Prognostic Risk Signature and Comprehensive Analyses of Endoplasmic Reticulum Stress-Related Genes in Lung Adenocarcinoma.

Lung adenocarcinoma (LUAD) is the main pathological subtype of non-small-cell lung cancer. Endoplasmic reticulum stress (ERS) has been found to be involved in multiple tumor-related biological processes. At present, a comprehensive analysis of ERS-related genes in LUAD is still lacking. A total of 1034 samples from TCGA and GEO were used to screen differentially expressed genes. Further, Random Forest algorithm was utilized to screen characteristic genes related to prognosis. Then, LASSO Cox regression was used to construct a prognostic signature. Taking the median of signature score as the threshold, patients were separated into high-risk (HR) group and low-risk (LR) group.

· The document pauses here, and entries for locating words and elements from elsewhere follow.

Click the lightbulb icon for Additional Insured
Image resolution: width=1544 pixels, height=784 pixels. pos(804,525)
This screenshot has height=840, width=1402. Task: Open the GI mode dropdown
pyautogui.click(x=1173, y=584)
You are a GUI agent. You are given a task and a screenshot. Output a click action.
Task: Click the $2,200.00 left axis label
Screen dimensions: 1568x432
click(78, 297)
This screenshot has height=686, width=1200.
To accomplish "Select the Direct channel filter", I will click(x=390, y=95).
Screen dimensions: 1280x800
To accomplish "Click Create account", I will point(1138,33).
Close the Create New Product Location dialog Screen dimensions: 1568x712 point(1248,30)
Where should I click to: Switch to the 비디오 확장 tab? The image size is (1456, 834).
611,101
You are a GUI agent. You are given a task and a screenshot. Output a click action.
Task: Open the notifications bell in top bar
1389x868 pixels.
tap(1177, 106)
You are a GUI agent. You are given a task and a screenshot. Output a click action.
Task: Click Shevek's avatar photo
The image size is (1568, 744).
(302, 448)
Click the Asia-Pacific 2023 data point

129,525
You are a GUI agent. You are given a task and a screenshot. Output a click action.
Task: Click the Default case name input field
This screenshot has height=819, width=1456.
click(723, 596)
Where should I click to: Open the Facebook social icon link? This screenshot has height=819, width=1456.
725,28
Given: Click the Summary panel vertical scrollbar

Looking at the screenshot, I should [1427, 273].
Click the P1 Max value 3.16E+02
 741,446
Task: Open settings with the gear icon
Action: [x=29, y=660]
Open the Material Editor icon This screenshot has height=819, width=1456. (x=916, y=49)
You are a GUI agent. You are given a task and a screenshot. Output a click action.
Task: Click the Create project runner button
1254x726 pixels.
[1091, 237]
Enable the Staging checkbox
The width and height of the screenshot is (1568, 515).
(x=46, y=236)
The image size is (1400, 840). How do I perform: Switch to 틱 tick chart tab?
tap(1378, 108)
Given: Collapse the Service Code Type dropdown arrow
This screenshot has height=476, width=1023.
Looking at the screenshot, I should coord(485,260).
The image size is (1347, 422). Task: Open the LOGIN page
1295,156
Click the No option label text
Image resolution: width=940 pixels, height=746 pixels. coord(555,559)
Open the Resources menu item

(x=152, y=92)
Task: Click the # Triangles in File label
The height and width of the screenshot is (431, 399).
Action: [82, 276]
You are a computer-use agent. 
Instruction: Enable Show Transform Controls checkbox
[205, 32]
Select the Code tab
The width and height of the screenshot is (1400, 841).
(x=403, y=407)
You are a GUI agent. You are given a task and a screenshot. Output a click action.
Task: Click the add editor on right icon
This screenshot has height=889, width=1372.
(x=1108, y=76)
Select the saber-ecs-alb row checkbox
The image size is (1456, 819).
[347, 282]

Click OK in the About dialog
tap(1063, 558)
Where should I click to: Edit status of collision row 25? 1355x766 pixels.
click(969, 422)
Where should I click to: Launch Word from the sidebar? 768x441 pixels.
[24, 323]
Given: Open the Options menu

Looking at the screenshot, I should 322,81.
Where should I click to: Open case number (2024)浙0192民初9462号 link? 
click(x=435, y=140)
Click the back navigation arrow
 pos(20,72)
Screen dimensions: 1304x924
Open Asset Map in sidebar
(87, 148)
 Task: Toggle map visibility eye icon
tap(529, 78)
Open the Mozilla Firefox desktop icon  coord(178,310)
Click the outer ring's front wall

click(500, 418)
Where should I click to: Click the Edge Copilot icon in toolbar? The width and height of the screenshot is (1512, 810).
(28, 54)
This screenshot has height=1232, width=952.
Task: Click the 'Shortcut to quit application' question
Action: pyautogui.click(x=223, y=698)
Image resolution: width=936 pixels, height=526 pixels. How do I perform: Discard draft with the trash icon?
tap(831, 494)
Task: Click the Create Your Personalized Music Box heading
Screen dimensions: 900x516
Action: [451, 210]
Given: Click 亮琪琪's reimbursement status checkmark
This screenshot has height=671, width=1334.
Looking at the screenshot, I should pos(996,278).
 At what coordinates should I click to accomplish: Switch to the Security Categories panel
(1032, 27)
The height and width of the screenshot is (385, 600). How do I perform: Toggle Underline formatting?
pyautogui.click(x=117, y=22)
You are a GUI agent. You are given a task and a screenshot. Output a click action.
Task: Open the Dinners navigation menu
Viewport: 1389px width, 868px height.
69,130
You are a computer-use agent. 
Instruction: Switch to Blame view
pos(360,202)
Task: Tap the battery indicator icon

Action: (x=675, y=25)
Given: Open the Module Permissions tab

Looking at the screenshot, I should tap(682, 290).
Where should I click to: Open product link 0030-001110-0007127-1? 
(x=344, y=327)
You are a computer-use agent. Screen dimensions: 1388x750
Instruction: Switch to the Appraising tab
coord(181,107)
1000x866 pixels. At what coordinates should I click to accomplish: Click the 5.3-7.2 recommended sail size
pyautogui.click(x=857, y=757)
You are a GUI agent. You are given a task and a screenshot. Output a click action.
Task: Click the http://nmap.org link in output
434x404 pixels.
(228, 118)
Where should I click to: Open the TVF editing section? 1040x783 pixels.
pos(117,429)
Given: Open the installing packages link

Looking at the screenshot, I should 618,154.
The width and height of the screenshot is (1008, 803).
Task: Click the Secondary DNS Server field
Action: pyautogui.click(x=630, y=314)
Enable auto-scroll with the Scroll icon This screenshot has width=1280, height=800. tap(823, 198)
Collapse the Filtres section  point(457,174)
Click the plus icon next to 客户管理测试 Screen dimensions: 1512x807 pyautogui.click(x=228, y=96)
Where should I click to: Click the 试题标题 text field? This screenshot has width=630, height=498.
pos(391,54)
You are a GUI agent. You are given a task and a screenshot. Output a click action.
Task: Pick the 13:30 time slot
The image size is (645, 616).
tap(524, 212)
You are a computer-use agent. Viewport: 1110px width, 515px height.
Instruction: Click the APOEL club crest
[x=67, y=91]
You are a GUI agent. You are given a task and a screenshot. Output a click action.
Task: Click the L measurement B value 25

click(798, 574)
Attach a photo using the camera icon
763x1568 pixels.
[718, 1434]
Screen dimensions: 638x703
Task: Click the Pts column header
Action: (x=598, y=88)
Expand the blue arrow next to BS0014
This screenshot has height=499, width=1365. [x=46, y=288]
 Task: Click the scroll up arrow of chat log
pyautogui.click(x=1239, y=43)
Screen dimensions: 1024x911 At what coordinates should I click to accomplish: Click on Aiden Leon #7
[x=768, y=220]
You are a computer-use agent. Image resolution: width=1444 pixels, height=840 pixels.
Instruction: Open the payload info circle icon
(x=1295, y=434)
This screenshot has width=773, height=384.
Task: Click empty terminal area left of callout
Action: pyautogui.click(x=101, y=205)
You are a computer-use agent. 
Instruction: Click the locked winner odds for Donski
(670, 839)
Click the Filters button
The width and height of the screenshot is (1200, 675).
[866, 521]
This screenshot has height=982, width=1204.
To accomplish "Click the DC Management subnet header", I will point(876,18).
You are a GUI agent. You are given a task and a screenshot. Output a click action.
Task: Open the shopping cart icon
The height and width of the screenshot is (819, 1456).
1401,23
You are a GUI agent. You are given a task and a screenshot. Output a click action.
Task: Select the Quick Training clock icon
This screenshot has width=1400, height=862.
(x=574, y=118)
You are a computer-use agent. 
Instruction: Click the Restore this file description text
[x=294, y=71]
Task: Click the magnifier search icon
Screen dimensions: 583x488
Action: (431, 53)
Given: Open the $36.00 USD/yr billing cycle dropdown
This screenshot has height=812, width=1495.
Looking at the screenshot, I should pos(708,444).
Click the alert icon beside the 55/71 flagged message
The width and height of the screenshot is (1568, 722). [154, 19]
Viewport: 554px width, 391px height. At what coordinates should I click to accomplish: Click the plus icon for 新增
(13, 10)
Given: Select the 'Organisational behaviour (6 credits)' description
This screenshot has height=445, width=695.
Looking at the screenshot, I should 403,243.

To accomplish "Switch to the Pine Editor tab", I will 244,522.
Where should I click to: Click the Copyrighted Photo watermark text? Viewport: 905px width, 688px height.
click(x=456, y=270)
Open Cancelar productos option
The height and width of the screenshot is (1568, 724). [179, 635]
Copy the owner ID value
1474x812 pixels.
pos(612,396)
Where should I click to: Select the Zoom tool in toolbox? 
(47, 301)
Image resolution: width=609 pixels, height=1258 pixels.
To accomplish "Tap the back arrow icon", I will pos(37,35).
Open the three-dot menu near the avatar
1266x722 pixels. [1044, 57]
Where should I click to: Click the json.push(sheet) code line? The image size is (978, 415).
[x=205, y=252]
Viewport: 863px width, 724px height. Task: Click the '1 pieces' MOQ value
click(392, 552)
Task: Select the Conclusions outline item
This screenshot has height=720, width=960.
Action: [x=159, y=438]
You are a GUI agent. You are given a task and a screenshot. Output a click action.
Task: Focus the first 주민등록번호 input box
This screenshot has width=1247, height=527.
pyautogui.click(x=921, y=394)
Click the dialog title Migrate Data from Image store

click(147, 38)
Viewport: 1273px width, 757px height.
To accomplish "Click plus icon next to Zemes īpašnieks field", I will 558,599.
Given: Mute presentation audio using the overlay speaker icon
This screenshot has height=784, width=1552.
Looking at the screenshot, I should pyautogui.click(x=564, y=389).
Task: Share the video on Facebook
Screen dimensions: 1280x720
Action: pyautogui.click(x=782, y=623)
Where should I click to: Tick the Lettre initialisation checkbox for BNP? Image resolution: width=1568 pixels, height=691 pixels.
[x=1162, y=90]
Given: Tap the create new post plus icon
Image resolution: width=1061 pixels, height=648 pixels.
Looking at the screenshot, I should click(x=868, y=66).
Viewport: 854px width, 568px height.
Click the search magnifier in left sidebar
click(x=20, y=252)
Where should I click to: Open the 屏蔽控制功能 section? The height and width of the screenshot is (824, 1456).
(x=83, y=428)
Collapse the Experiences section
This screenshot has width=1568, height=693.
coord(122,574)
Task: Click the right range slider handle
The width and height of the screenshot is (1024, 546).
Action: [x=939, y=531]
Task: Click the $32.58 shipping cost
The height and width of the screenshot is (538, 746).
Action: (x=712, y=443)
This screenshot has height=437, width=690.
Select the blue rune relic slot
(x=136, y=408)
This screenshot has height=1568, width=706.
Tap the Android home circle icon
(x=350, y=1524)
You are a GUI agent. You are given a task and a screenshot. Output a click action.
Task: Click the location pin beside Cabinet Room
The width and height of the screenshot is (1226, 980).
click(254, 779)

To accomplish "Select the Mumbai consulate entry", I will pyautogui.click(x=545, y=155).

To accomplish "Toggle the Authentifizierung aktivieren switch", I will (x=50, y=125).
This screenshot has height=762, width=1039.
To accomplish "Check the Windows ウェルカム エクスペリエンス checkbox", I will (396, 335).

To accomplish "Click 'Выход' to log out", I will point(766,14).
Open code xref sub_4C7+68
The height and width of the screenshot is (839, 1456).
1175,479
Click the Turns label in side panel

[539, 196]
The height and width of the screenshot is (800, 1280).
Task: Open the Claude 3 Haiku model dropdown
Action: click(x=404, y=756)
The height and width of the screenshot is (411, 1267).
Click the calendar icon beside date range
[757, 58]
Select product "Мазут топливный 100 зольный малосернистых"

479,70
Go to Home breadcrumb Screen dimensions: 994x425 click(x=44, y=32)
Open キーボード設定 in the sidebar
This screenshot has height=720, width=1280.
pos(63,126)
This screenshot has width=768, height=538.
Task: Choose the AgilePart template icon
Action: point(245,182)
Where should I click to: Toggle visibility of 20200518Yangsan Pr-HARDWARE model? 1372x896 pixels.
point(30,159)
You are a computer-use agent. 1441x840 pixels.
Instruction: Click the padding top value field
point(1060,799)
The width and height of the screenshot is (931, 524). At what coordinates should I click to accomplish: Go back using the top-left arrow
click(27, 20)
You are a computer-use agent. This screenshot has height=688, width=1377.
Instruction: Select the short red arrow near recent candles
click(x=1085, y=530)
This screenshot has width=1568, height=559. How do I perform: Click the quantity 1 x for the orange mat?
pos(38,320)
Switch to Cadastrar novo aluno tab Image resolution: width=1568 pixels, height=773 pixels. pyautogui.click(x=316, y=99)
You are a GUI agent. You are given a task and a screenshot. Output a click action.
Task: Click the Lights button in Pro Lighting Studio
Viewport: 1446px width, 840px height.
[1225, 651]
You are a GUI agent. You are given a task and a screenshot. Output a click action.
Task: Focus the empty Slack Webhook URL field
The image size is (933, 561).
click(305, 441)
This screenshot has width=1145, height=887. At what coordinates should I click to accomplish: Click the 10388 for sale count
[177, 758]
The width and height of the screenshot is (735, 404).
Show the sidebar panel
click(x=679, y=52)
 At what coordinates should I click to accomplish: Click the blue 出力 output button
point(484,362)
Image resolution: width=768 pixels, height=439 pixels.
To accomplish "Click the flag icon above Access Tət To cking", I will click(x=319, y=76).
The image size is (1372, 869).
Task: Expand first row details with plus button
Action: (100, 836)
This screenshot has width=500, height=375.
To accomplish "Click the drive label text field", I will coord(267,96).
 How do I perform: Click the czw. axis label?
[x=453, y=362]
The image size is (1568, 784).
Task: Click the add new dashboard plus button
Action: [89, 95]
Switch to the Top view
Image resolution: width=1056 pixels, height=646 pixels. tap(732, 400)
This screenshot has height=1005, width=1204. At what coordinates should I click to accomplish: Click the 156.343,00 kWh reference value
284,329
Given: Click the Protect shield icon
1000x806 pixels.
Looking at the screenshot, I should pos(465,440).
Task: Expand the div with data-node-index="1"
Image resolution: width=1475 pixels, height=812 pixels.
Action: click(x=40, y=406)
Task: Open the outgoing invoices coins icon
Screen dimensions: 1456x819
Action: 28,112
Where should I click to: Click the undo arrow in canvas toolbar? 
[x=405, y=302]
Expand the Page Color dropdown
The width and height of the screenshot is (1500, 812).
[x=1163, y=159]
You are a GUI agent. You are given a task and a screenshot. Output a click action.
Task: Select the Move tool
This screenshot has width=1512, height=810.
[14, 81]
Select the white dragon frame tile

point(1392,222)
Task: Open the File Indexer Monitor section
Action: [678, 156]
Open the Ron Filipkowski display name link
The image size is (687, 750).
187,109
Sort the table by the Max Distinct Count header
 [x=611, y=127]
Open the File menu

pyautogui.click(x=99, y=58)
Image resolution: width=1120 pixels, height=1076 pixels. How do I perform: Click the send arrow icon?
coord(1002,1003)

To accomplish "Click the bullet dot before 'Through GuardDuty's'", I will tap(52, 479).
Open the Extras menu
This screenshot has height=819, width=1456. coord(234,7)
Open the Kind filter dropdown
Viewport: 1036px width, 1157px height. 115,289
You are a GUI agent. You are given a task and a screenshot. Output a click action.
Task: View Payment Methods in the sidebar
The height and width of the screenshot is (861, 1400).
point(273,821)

Tumor mutation burden (TMB), immune cell infiltration, cancer stem cell infiltration, expression of HLA, and immune checkpoints of the two risk groups were analyzed. TIDE score was used to evaluate the response of the two risk groups to immunotherapy. Finally, the gene expression was verified in clinical tissues with RT-qPCR. An eight-gene signature (ADRB2, AGER, CDKN3, GJB2, SFTPC, SLC2A1, SLC6A4, and SSR4) was constructed. TMB and cancer stem cell infiltration were higher in the HR group than the LR group. TIDE score and expression level of HLA were higher in the LR group than the HR group. Expression level of immune checkpoints, including CD28, CD27, IDO2, and others, were higher in the LR group. Multiple drugs approved by FAD, targeting ERS-related genes, were available for the treatment of LUAD. In summary, we established a stable prognostic model based on ERS-related genes to help the classification of LUAD patients and looked for new treatment strategies from aspects of immunity, tumor mutation, and tumor stem cell infiltration.